Called from the setter:

set
{
    if (value == _password) return;
    _password = value;
    ((LoginFormPopup)View).SetPassword(_password.ToClearString());
    OnPropertyChanged();
}

This ended up with SetPassword triggering PasswordTextOnPasswordChanged, which called the setter again, as it should normally, but not when recursively triggered by code. My first and embarrassing attempt at preventing these methods calling each other was:

private bool suppressPasswordChanged;
private void PasswordTextOnPasswordChanged(object sender, RoutedEventArgs e)
{
    if (!suppressPasswordChanged)
    {
        ((LoginFormViewModel)DataContext).Password = PasswordText.SecurePassword;
    }
}

public void SetPassword(string password)
{
    try
    {
        suppressPasswordChanged = true;
        PasswordText.Password = password;
    }
    finally
    {
        suppressPasswordChanged = false;
    }
}

but because SetPassword always reset suppressPasswordChanged in its finally, it would still always get called from PasswordTextOnPasswordChanged.
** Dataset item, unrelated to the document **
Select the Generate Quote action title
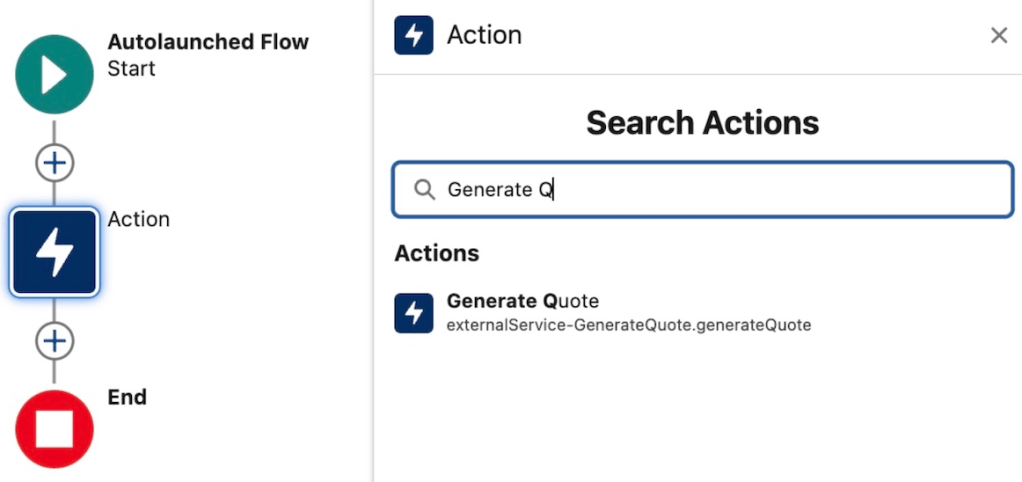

My current, working, but maybe slightly smelly, solution is to move the responsibility of setting the 'do-not-call' flag to the event handler:

private bool _textChangedEventBusy;
private void PasswordTextOnPasswordChanged(object sender, RoutedEventArgs e)
{
    try
    {
        _textChangedEventBusy = true;
        ((LoginFormViewModel)DataContext).Password = PasswordText.SecurePassword;
    }
    finally
    {
        _textChangedEventBusy = false;
    }
}

public void SetPassword(string password)
{
    if (!_textChangedEventBusy)
    {
        PasswordText.Password = password;
    }
}

Now, SetPassword is only ever called from the setter in the view-model, and then setting the caret to the beginning of the text is ideal.